* _What needs to be done_: Could you set down exactly the lines of the data below, starting at the one that holds "Task: Collapse the" and ending at the one that holds "This screenshot has width=1324, height=896.", both included, and only those?
▬▬▬▬▬▬
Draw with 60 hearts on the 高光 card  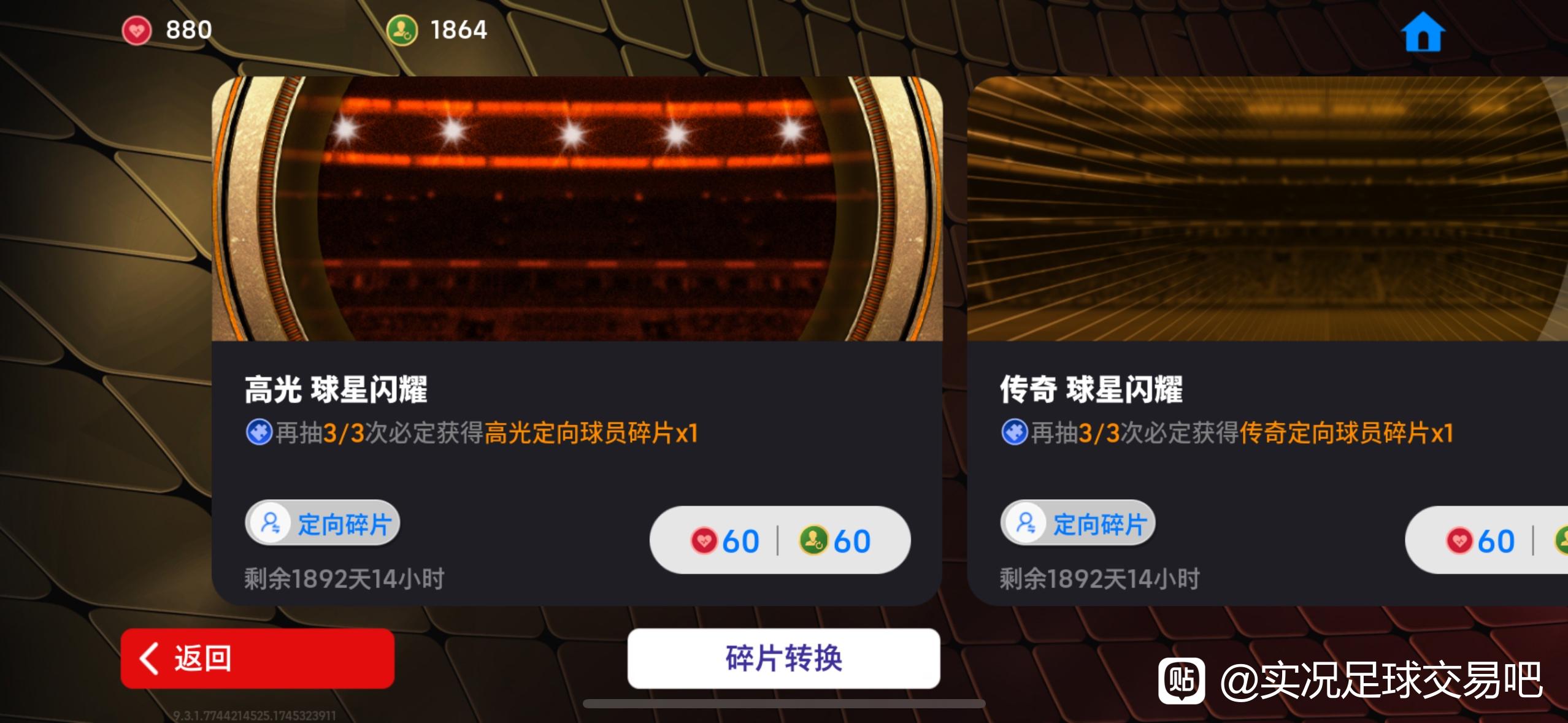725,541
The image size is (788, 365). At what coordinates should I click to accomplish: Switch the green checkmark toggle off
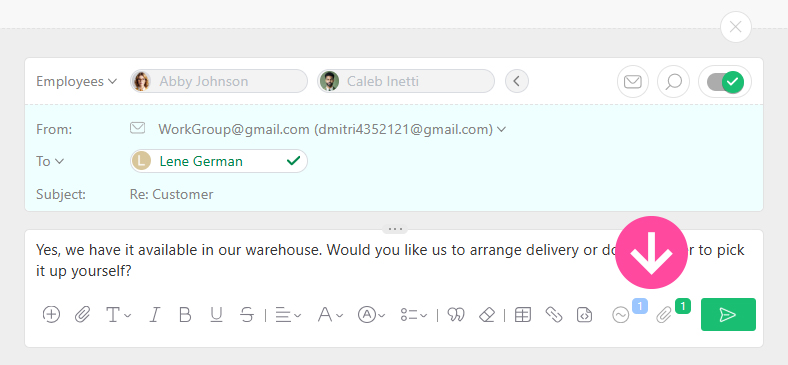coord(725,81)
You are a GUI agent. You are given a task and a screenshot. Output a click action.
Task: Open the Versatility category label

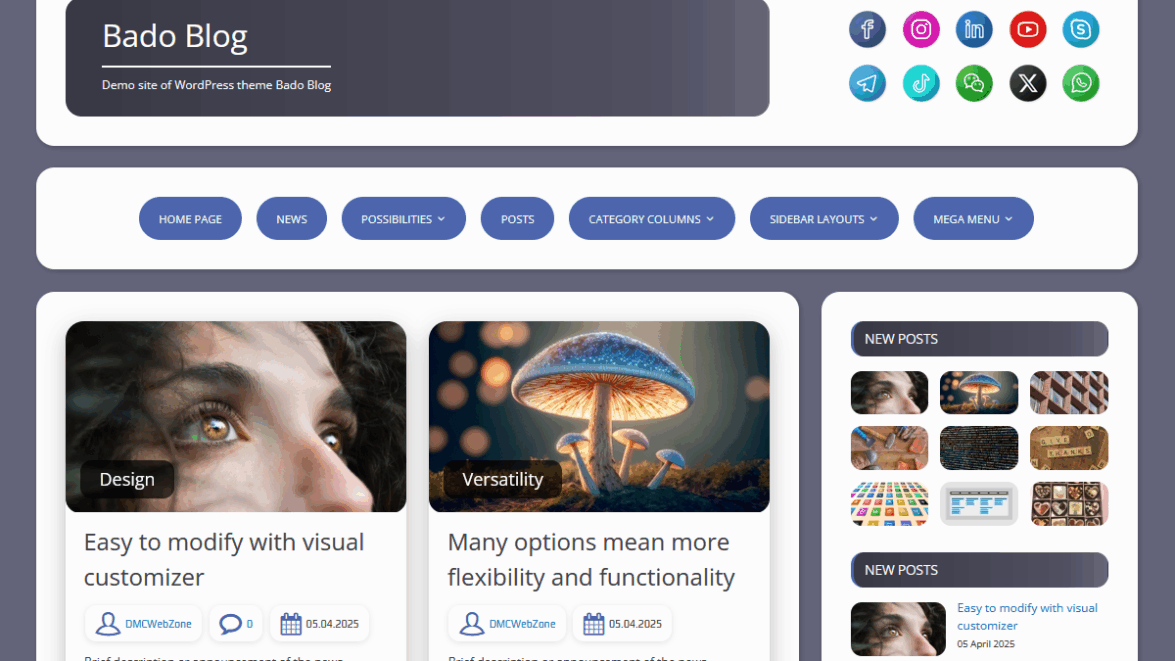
▬▬▬▬▬▬
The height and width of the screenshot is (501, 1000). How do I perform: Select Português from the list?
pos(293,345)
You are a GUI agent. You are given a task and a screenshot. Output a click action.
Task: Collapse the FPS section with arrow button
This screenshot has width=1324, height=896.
▬▬▬▬▬▬
* _Answer section_:
Task: Collapse the FPS section with arrow button
This screenshot has width=1324, height=896.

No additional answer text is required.